◆ DATA RECORDS:
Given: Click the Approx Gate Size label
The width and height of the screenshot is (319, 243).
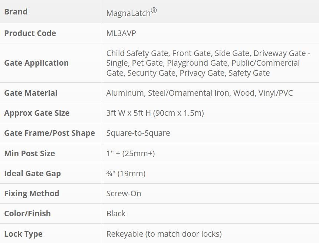Looking at the screenshot, I should coord(37,113).
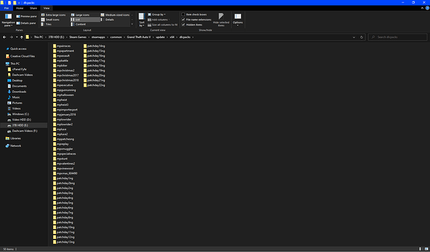The width and height of the screenshot is (430, 252).
Task: Toggle the Preview pane button
Action: tap(27, 16)
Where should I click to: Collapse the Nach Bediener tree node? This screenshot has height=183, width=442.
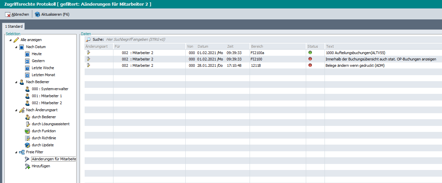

◆ THE PROBLEM: Repeat each record as given. No picture belongs in the copy.

◆ RESPONSE TO THE EXERCISE:
Given: Click the Approx Gate Size label
The width and height of the screenshot is (319, 243).
Looking at the screenshot, I should coord(37,113).
The width and height of the screenshot is (430, 252).
Task: Toggle the Preview pane button
Action: tap(27, 16)
Where should I click to: Collapse the Nach Bediener tree node? This screenshot has height=183, width=442.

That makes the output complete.